Some thoughts on beauty

Shelly and I have season passes to Busch Gardens. On weekends, we like to go there and hang out sometimes. Busch Gardens has a “wild animal encounter” section where you can go nose to nose wih various animals, separated only by Plexiglass.

We went there last weekend. Among my favorite animals at Busch Gardens are the hyenas; I took a picture of this fellow some time ago:


I have heard many, many people say “Oh, those hyenas are ugly!” when they look at the hyena display. Hyenas look a bit like dogs; but they look like poor dogs. If you compare a hyena to a domesticated dog or to a wolf, they look all kinds of wrong–heads too large, snouts shorter and sloping, necks longer, fur all short and spiky. As dogs, yeah, they’re pretty ugly.

And I think that’s very interesting.


If you watch animated porn, you start to notice something. Most animated porn, like Japanese hentai, uses characters that aren’t photorealistic by any stretch of the imagination. The women in hentai tend to be completey disproportionate to real human beings–huge eyes, tiny mouth, really only crude sketches of the basic form of a person. And that works for us; we look at these characters, who are only approximately human, and say “Aww, cute.” (Well, some of us do, anyway. others of us say “Satan! The sins of the flesh! Out! Out! Devil, begone!” Still others of us say “What’s with all the tentacles, anyway?” But I digress.)

If you watch animated porn that’s been rendered in 3D and strives to be photorealistic, though, you find that at a certain point, it becomes very, very creepy. There’s a certain threshold that gets reached where our brains start interpreting the characters as people…but people who are, somehow, wrong.

We’re very, very good at looking at people. We have a part of the brain just dedicated to parsing faces. Even tiny, almost unnoticable inconsistences in the way photorealistic characters move look off to us. A character that is nowhere near a real human being is fun to watch; a character that is rendered almost perfectly, but not quite, is creepy. If there are tiny flaws in the way the characters move and the way the characters look, we notice. (i had this problem withthe “Final Fantasy” movies–the characters looked great as long as they were standing still, but whenever they moved, it just looked all kinds of weird.)
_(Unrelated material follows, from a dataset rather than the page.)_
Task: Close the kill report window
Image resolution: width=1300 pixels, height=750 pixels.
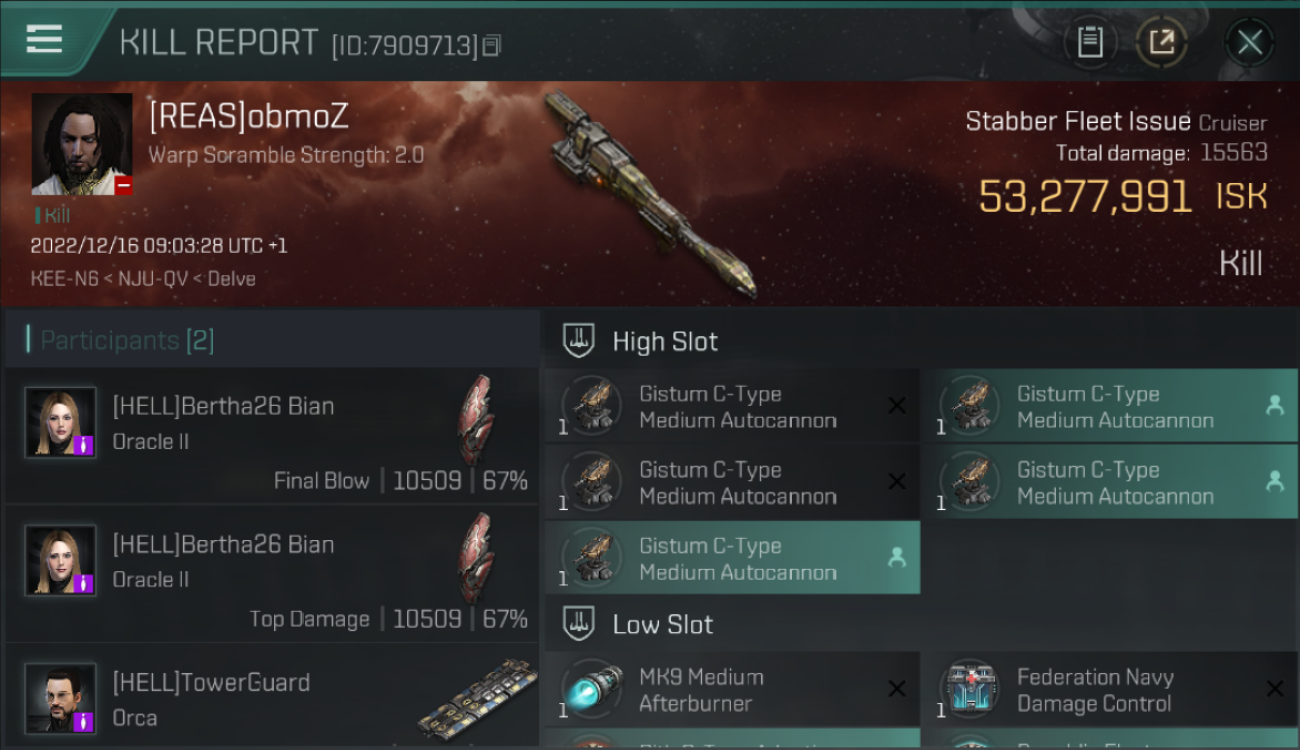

On another forum I read, there’s a conversation about how significant a person’s physical appearance is to a relationship. There seem to be two basic camps; the “I could never date someone if he isn’t gorgeous” camp (which tends to resent being called ‘shallow,’ even though that is in fact a shallow attitude; the word ‘shallow’ merely means ‘penetrating only the easily or quickly perceived’ in this context, or so says my dictionary; and if people want to base their relationships on the surface or easily perceived, hey, more power to ’em. Nothing wrong with that, as long as they’re up front about it…but again, I digress); and the “If I love someone, I can see past their flaws and imperfections and be attracted to them in spite of the way they look” camp.

Me, I don’t belong to either camp. And i think the hyenas are beautiful.


You see, the people who don’t like the heyenas are to some extent, I think, judging the heyenas on the characteristics of a dog. And a hyena does not look like a dog. If one looks at a hyena and tries to impose the shape of a dog on it, the heyena doesn’t fit very well. Heyenas are damn ugly dogs, especially if your idea of what a dog should look like is informed by, say, a wolf.

But a hyena is not a wolf, nor a domestic dog; and as an example of an animal viewed in its own light, it’s gorgeous. If you look at a heyena without trying to impose the shape of a dog on it, it’s a beautiful, powerful, graceful animal. I love hyenas.

For me, a hyena is beautiful because I appreciate it for what it is, not for what it isn’t. And the same is true for people.


If you look at my past and current partners, they are physically all over the map. And every one of them has been beautiful–not because I have a standard of beauty that is flexible, but because my appreciation of what someone looks like is shaped by my experience with that person. A person to whom I am deeply connected always looks attractive to me; a person to whom I am not, does not. I don’t fully understand “Well, if I love someone I’m attracted to her in spite of what she looks like;” when I love someone, I am attracted to her because of what she looks like. Everything about that person is attractive to me; it’s not a question of “getting past” or “looking beyond” whatever perceived ‘flaws’ she has. All of these things make her who she is.

I think what happens is that people try to impose an idealized model of “woman” onto their partners, rather like the people at Busch Gardens try to impose an idealized abstraction of what a dog looks like onto a hyena. A hyena is not a domesticated dog, and an individual is not an abstraction. I don’t think I was born with the gene that causes me to try to impose shapes on things, at least not that way; certainly, I don’t try to impose an aesthetic shape onto the things around me.

It’s taken me a while to understand why people even talk about what physical traits they require in their partners, or even have those requirements in the first place, and I’m not sure if I’m quite there yet. But the hyena is helping.

Edited to fix broken HTML that garbled the last couple paragraphs.